[start DATA LISTING]
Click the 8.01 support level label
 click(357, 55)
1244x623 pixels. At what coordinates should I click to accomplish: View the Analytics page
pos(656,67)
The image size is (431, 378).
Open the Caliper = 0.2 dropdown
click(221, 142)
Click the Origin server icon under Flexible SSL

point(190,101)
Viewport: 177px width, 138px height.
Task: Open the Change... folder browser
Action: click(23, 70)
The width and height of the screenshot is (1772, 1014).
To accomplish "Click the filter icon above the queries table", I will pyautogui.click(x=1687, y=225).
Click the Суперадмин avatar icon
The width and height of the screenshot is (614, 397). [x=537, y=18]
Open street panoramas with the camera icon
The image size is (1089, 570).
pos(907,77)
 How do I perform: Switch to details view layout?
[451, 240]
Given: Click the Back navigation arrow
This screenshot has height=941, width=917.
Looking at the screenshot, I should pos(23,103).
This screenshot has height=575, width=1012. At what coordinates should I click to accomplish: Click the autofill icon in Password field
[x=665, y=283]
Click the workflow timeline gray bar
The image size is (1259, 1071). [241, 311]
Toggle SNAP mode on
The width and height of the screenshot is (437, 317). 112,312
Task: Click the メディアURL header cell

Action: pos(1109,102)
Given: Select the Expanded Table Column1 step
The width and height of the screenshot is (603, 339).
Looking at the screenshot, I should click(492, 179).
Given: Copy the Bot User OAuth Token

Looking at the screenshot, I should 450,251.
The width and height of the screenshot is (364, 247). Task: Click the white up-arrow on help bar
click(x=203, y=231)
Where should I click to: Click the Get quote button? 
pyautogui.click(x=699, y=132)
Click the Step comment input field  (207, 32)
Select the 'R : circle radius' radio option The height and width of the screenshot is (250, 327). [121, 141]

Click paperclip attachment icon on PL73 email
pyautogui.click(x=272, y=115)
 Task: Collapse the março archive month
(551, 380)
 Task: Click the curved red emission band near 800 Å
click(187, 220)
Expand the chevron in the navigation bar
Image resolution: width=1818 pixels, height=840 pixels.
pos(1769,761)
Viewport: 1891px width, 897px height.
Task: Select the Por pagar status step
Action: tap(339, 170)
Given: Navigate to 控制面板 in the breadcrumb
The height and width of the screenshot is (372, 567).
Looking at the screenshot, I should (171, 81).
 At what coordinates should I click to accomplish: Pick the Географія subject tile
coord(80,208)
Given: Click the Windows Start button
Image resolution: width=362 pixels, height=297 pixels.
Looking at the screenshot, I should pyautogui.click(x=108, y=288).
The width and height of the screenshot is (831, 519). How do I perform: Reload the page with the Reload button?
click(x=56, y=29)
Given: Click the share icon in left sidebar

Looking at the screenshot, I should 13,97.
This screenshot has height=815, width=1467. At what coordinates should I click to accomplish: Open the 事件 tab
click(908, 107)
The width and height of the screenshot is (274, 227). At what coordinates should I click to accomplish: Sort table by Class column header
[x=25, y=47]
[end DATA LISTING]
▸ WHAT IS ASKED
Copy out every line of the items above exactly as they appear, with nothing changed.

▸ ANSWER TO THIS PROBLEM
Click the 8.01 support level label
 click(357, 55)
1244x623 pixels. At what coordinates should I click to accomplish: View the Analytics page
pos(656,67)
The image size is (431, 378).
Open the Caliper = 0.2 dropdown
click(221, 142)
Click the Origin server icon under Flexible SSL

point(190,101)
Viewport: 177px width, 138px height.
Task: Open the Change... folder browser
Action: click(23, 70)
The width and height of the screenshot is (1772, 1014).
To accomplish "Click the filter icon above the queries table", I will pyautogui.click(x=1687, y=225).
Click the Суперадмин avatar icon
The width and height of the screenshot is (614, 397). [x=537, y=18]
Open street panoramas with the camera icon
The image size is (1089, 570).
pos(907,77)
 How do I perform: Switch to details view layout?
[451, 240]
Given: Click the Back navigation arrow
This screenshot has height=941, width=917.
Looking at the screenshot, I should pos(23,103).
This screenshot has height=575, width=1012. At what coordinates should I click to accomplish: Click the autofill icon in Password field
[x=665, y=283]
Click the workflow timeline gray bar
The image size is (1259, 1071). [241, 311]
Toggle SNAP mode on
The width and height of the screenshot is (437, 317). 112,312
Task: Click the メディアURL header cell

Action: pos(1109,102)
Given: Select the Expanded Table Column1 step
The width and height of the screenshot is (603, 339).
Looking at the screenshot, I should click(492, 179).
Given: Copy the Bot User OAuth Token

Looking at the screenshot, I should 450,251.
The width and height of the screenshot is (364, 247). Task: Click the white up-arrow on help bar
click(x=203, y=231)
Where should I click to: Click the Get quote button? 
pyautogui.click(x=699, y=132)
Click the Step comment input field  (207, 32)
Select the 'R : circle radius' radio option The height and width of the screenshot is (250, 327). [121, 141]

Click paperclip attachment icon on PL73 email
pyautogui.click(x=272, y=115)
 Task: Collapse the março archive month
(551, 380)
 Task: Click the curved red emission band near 800 Å
click(187, 220)
Expand the chevron in the navigation bar
Image resolution: width=1818 pixels, height=840 pixels.
pos(1769,761)
Viewport: 1891px width, 897px height.
Task: Select the Por pagar status step
Action: tap(339, 170)
Given: Navigate to 控制面板 in the breadcrumb
The height and width of the screenshot is (372, 567).
Looking at the screenshot, I should (171, 81).
 At what coordinates should I click to accomplish: Pick the Географія subject tile
coord(80,208)
Given: Click the Windows Start button
Image resolution: width=362 pixels, height=297 pixels.
Looking at the screenshot, I should pyautogui.click(x=108, y=288).
The width and height of the screenshot is (831, 519). How do I perform: Reload the page with the Reload button?
click(x=56, y=29)
Given: Click the share icon in left sidebar

Looking at the screenshot, I should 13,97.
This screenshot has height=815, width=1467. At what coordinates should I click to accomplish: Open the 事件 tab
click(908, 107)
The width and height of the screenshot is (274, 227). At what coordinates should I click to accomplish: Sort table by Class column header
[x=25, y=47]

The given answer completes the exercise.